* _Exercise brief_: Reproduce each of the records below word for word, leaving out the pictures.

(Stored data)
.....

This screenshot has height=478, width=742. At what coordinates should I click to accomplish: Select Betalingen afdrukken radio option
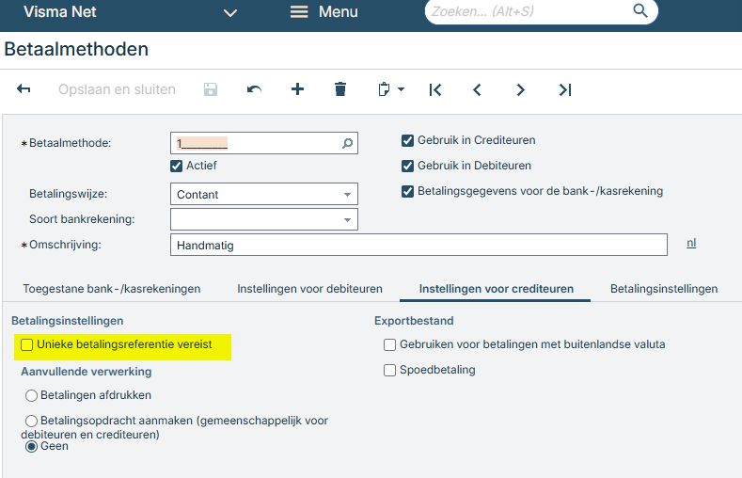point(32,395)
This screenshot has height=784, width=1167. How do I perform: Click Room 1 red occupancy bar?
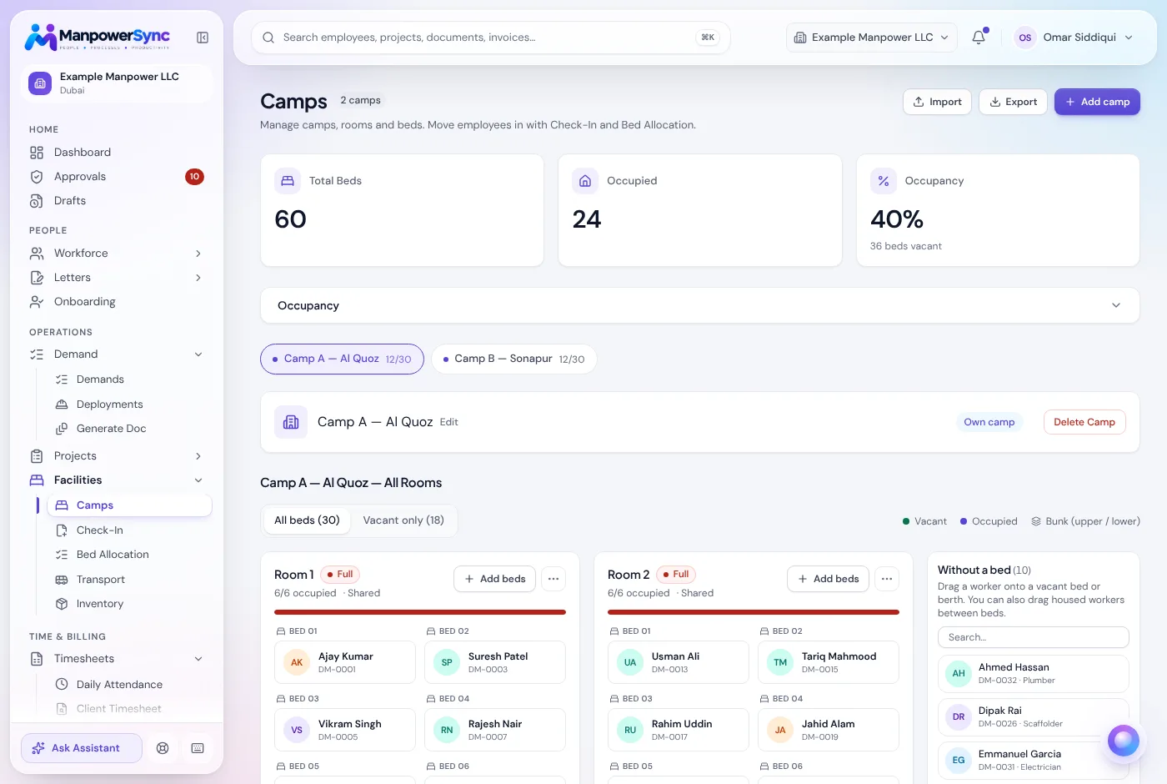click(420, 612)
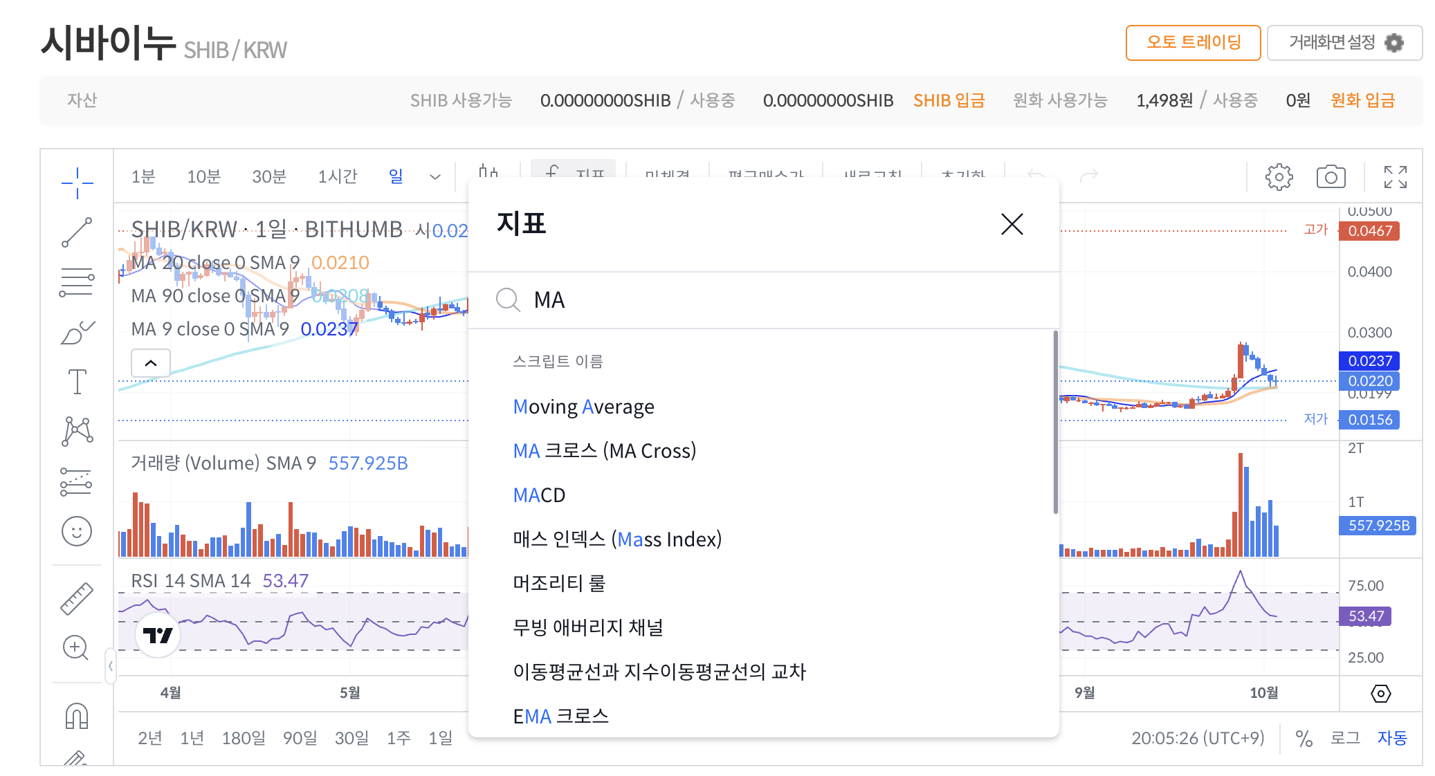The height and width of the screenshot is (776, 1435).
Task: Select the ruler measure tool
Action: 77,598
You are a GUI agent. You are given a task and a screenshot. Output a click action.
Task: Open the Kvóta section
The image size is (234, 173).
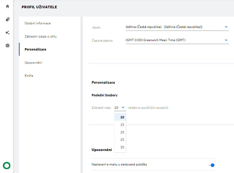point(29,76)
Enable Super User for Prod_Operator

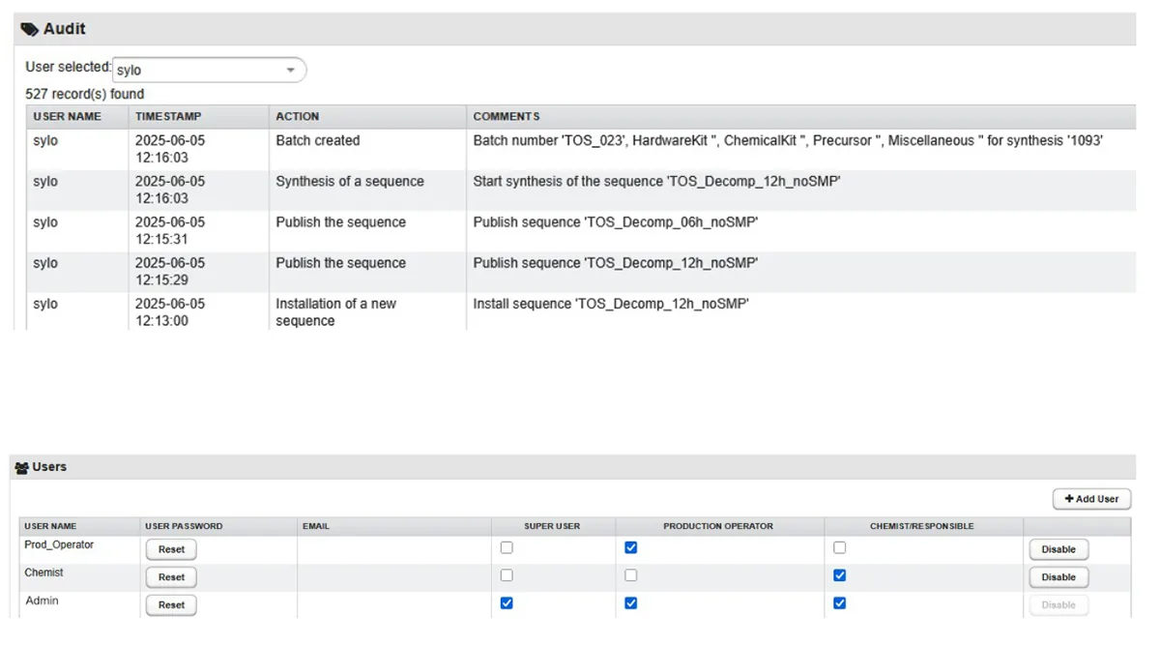[x=507, y=546]
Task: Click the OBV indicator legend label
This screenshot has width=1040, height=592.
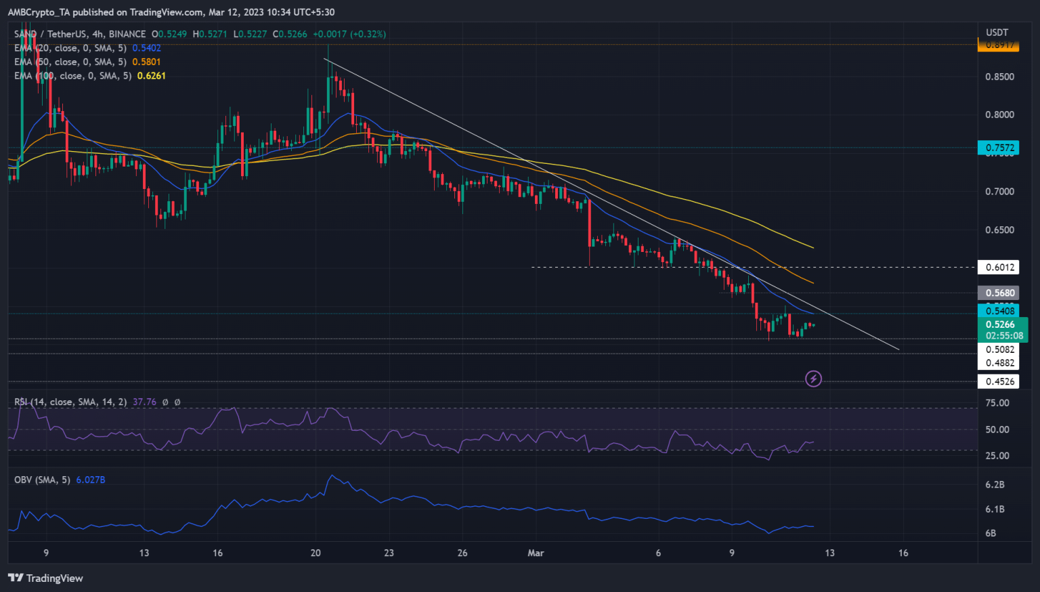Action: click(42, 480)
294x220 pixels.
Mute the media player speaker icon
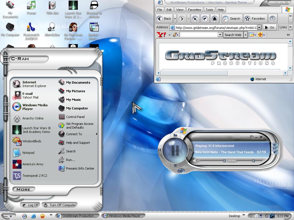pyautogui.click(x=195, y=161)
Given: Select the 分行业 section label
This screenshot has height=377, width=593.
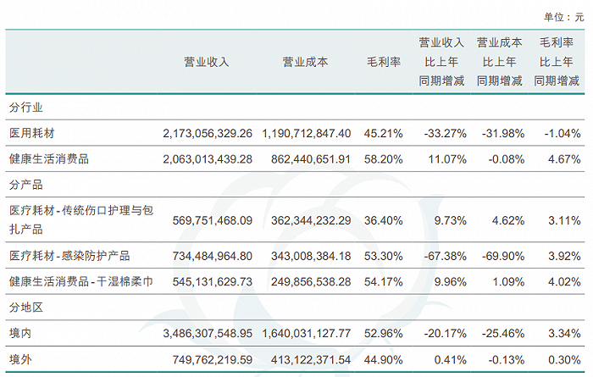Looking at the screenshot, I should point(26,108).
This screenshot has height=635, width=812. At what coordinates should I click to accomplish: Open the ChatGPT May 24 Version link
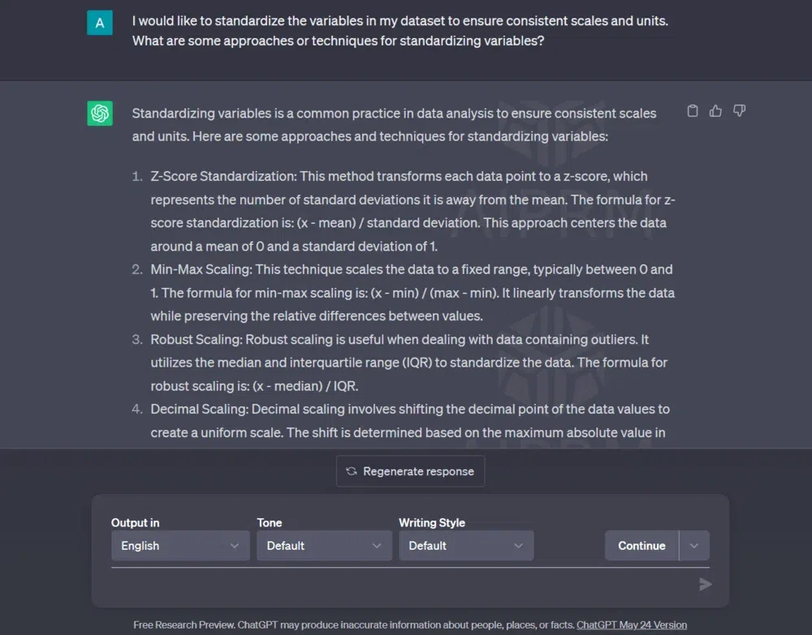point(631,625)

.....

* _Output for this exercise_:
This screenshot has height=478, width=742. At what coordinates should I click to accomplish: Select Betalingen afdrukken radio option
point(32,395)
This screenshot has height=784, width=1167. How do I perform: Click Room 1 red occupancy bar?
click(420, 612)
The height and width of the screenshot is (776, 1435).
Task: Select the ruler measure tool
Action: 77,598
You are a GUI agent. You are given a task and a screenshot. Output a click action.
Task: Open the Kvóta section
The image size is (234, 173).
point(29,76)
Enable Super User for Prod_Operator

[x=507, y=546]
Task: Click the OBV indicator legend label
This screenshot has width=1040, height=592.
Action: click(42, 480)
294x220 pixels.
Mute the media player speaker icon
pyautogui.click(x=195, y=161)
Given: Select the 分行业 section label
This screenshot has height=377, width=593.
Looking at the screenshot, I should point(26,108).
This screenshot has height=635, width=812. At what coordinates should I click to accomplish: Open the ChatGPT May 24 Version link
point(631,625)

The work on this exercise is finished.